Her husband, it seems, had been a well-to-do peasant
proprietor, but they had spent every bit of money upon their son's
education. Acre after acre had been bought by the neighbors, and at
present they had nothing but the hut,--no land whatever. One thousand
two hundred roubles he had cost them. They had hoped to find a shelter
for their old age with him at a parsonage, and now God had taken him.

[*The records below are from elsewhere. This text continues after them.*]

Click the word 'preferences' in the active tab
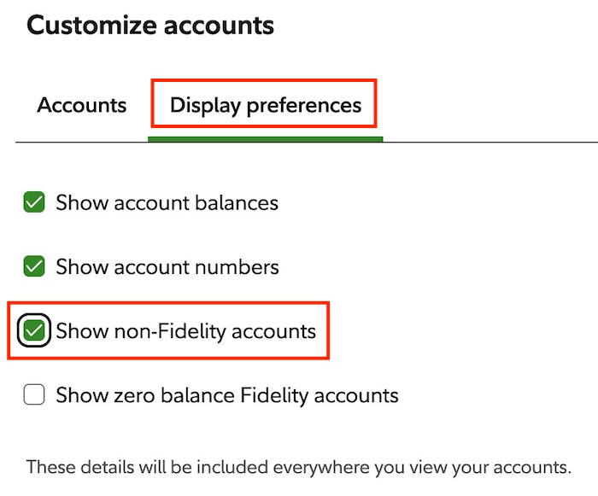 tap(304, 106)
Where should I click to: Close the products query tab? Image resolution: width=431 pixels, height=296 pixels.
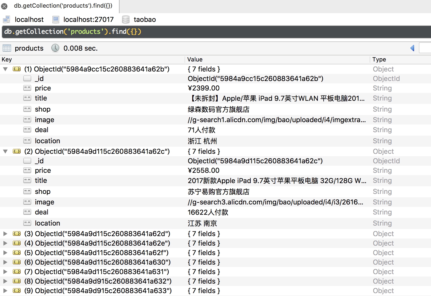[4, 6]
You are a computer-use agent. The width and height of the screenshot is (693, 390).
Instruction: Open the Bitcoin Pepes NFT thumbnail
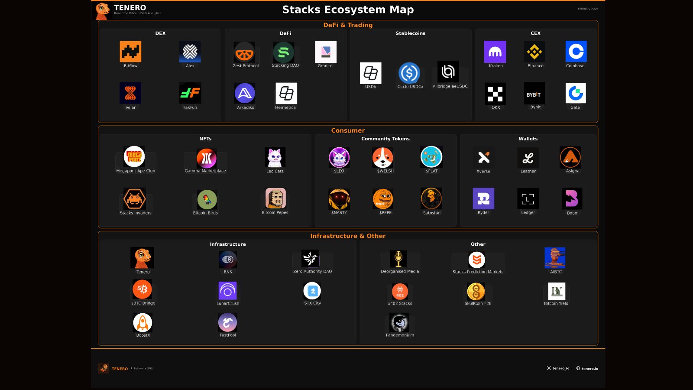click(x=275, y=198)
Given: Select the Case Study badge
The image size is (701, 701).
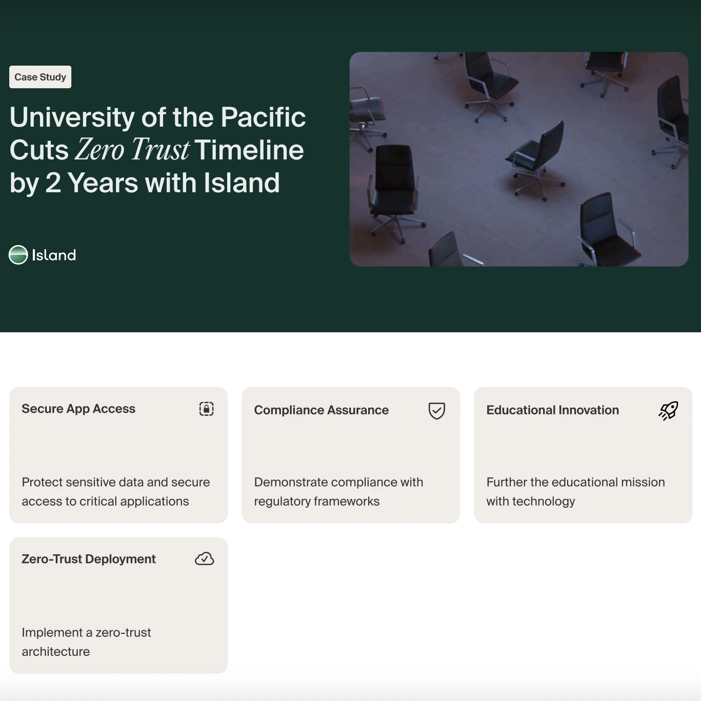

The old woman declared, with all the stoicism of the peasant, that
they had already made their plans, and would go a begging. She seemed
not afraid of it, and spoke of it with a kind of half-concealed
satisfaction. She was only afraid the community might raise
difficulties about the certificate, which, for some reason unknown
to me, seemed to be necessary for the new profession. Hundreds of
realistic details mingled with the calling upon the Lord Jesus, the
Holy Virgin, and laments over the dead son. Aniela went into the
house, and returned presently with some money for the woman. I
arrested her hand; another idea, I thought good at the time, had
crossed my mind.
"So you spent a thousand two hundred roubles on your son?" I said to
the woman.
"That's so, please the gracious Pan. We thought when he got his church
we would go and live with him. The Almighty willed it otherwise; no
church for us now, but the church door" (place where beggars sit).